Unveiling Novel Hybrids Quinazoline/Phenylsulfonylfuroxan Derivatives with Potent Multi-Anticancer Inhibition: DFT and In Silico Approach Combining 2D-QSAR, Molecular Docking, Dynamics Simulations, and ADMET Properties

Abstract

In this work, the biological activities of 29 novel quinazoline/phenylsulfonylfuroxan derivatives (1a–z, 1aa, 1ab, 2a, 2b, 2d, and 2f) were computationally investigated as potential anti-cancer inhibitors against five cell lines, i.e., H1975, MCF-7, Eca-109, MGC-803, and A549, which are involved in various diseases, including lung, breast, esophageal squamous carcinoma, and gastric cancer.
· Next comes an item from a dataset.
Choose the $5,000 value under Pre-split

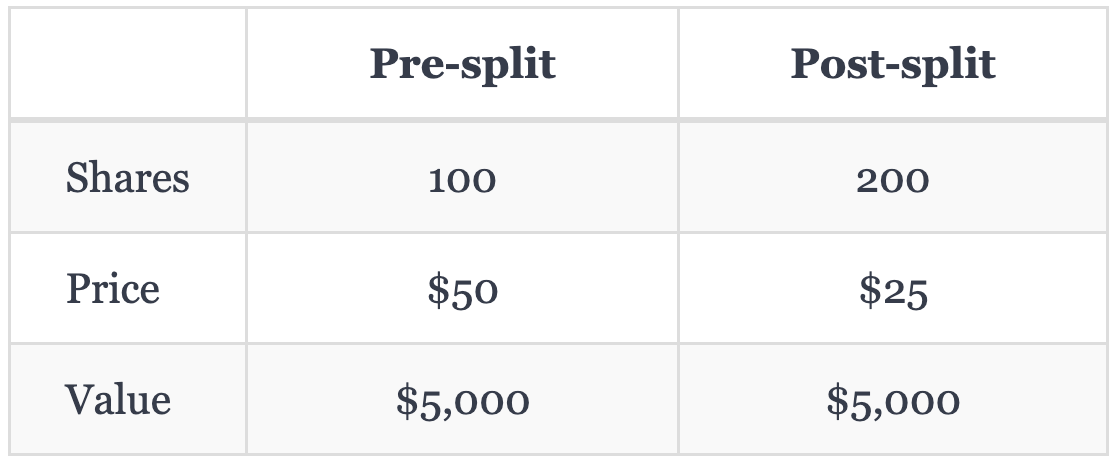[463, 401]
The 2D-QSAR predictive approach, exploiting multiple linear regression (MLR) models and rigorous internal and external cross-validation, showed a correlation factor R² of range: 0.68−0.82. Moreover, the MLR-derived R²_test and Y randomization (R²_rand) values for the five cell lines are higher than 0.60 and less than 0.3, respectively, indicating a strong alignment with the internal and external validation data. New 70 quinazoline hybrids based on the most effective in vivo 1q inhibitor were designed, and their pIC₅₀ activity was predicted. The best-scoring 15 (N1–N15) compounds were further evaluated using molecular docking and dynamics simulations (100 ns) with the VEGFR-2 kinase target (PDB code: 3U6J). All the data sets accurately predict the strongest binding affinity for the selected (N6, N7, N9, and N11) molecules, as evidenced by the highest docking score, hydrogen bond energy, and significant amino acid steric interactions. Furthermore, the RMS/RMSF/R_g dynamics parameters show that the formed complexes are satisfactorily stable. The ADMET properties indicate that the selected new ligands have shown a promising drug-like profile and can be considered potential candidates for future anti-cancer therapies, with perspective validating their anticancer activity by in vitro and in vivo studies.